LOUISIANA DOESN'T CRANK OUT PLAYERS.  As Paul often points out, the most important factor in recruiting is proximity.  The top Louisiana high school athletes are playing football, not basketball.  LSU only has six Louisiana players on its roster.  Our two leading scorers both come from out of state.  It's not like Louisiana is completely barren, but it does lack top tier impact players. 

LOSING BEGETS LOSING.  Pretend you are a top recruit from Louisiana.  You can go to any school in the country, but you want to give the local school a look.  You go to a game and not only do you see a dismal team, but you see empty stands.  You pick up the paper the next day, and there is virtually no coverage of the most recent debacle, as the media focuses on football or the upcoming baseball season.  Ask yourself, why on earth would you come to LSU?  What are we selling right now? 

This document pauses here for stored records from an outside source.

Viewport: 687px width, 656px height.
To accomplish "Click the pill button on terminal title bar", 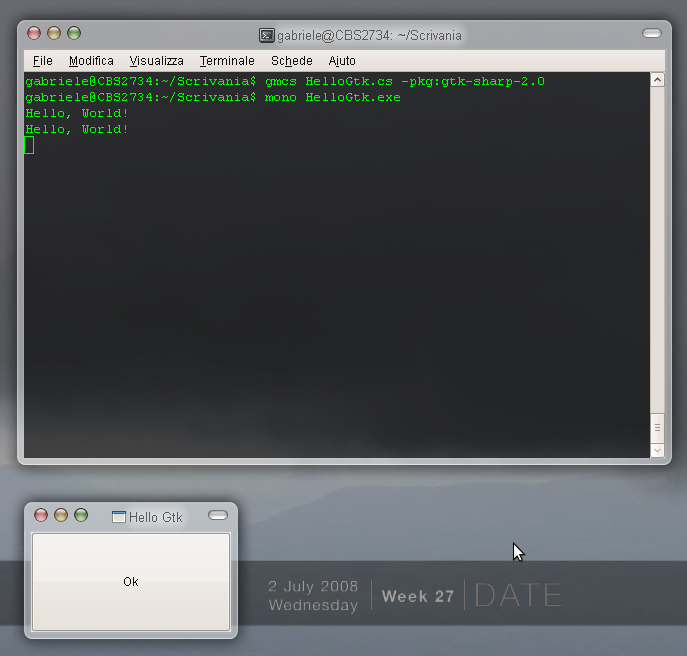I will point(652,34).

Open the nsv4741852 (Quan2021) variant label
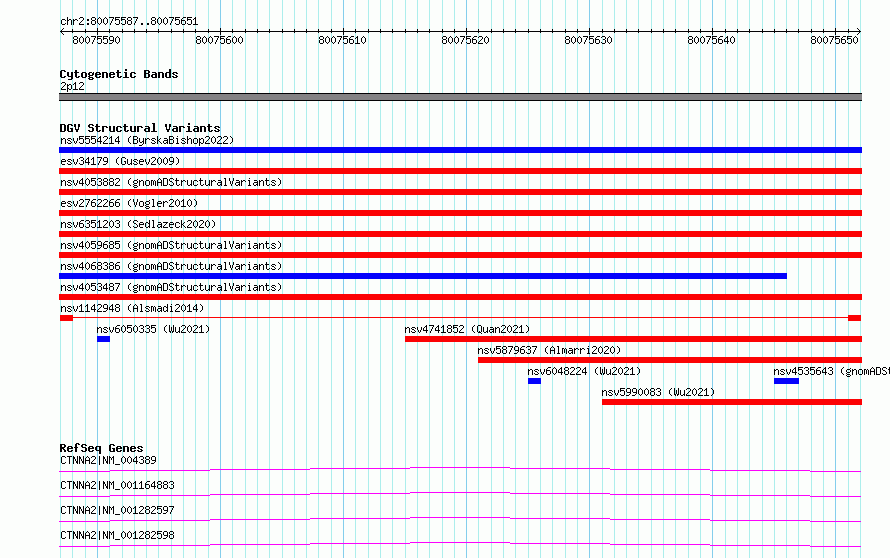(467, 329)
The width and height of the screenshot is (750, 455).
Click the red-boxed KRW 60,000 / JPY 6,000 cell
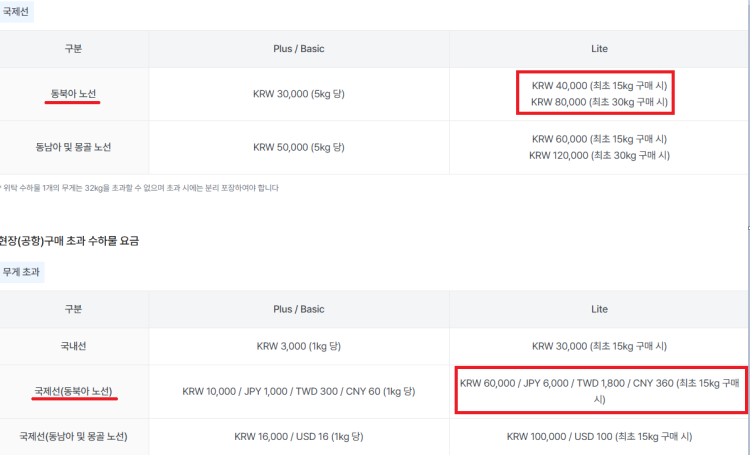(600, 391)
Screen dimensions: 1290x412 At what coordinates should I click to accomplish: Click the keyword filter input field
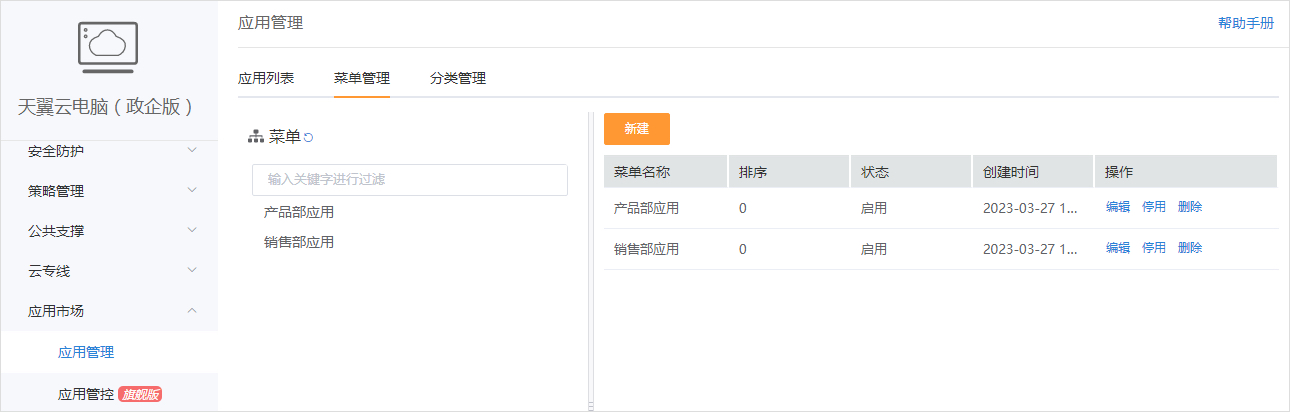[x=410, y=180]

Also, the one-and-done rules favor the basketball powers.  If LSU is fortunate enough to ever get that sort of elite talent, you can't build a program around him.  He's gone in a year.  But honestly, LSU isn't going to get the guy because the elite schools now get their pick of the elite talents.  OK, it was always this way, but UNC used to at least be limited by keeping guys on the roster.  But now, the elite schools constantly have open roster spots, and even playing time to sell to big time recruits.  The roster turnover at major schools means they need to keep getting these top players, and it further freezes a school like LSU out.  We're not getting the next John Wall, and even if we did, the program likely wouldn't improve longterm. 

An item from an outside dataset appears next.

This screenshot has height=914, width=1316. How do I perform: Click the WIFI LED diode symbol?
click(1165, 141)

BASEBALL.  But you know what?  We could overcome all of these factors if we just invested in basketball as fans and as an administration.  But it's not going to happen because we have baseball.  Football lasts until January, and recruiting can tide you over to the first week of February.  First and foremost, LSU is a football school and we treat other sports as the dead time waiting for the next football game.  Baseball starts this weekend, which means the average LSU fan really only had to pay attention to basketball for a month at the most, a week if the fan is obsessed with recruiting. 

At the end of the day, we don't really care that basketball stinks.  Would it be great if we could go back to the days of Dale Brown and the Deafdome?  Sure.  But we're now invested in the baseball team instead.  That's now the sport that gets us through the long dark period before football begins. 

Basketball is dying at LSU.  And baseball killed it.